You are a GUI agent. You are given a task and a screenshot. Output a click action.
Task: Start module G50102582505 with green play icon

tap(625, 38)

⁂

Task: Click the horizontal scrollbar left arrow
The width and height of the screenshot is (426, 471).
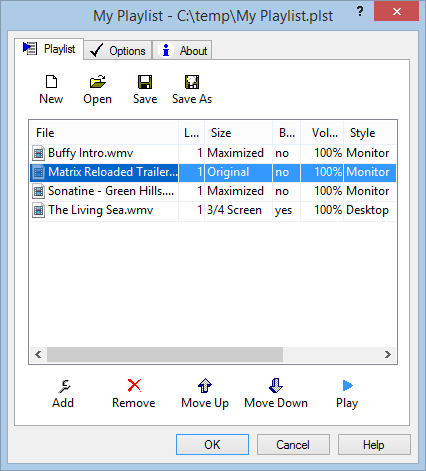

⁂

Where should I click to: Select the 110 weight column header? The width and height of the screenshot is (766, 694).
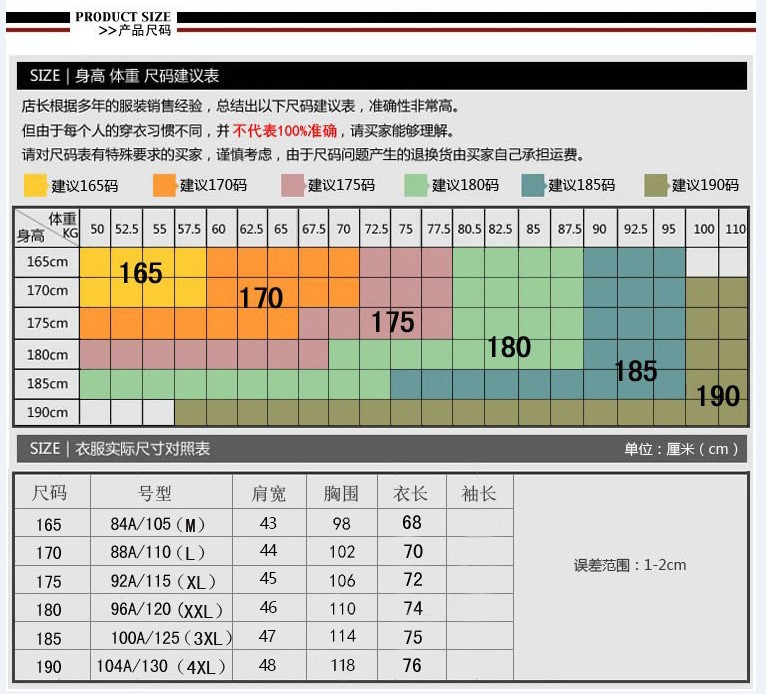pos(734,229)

⁂

— THE PROBLEM —
Look through the entries above and quote exactly the lines from the line with "Task: Click the" to the line with "The width and height of the screenshot is (426, 471).", counting both of those lines.

— TASK RESULT —
Task: Click the horizontal scrollbar left arrow
The width and height of the screenshot is (426, 471).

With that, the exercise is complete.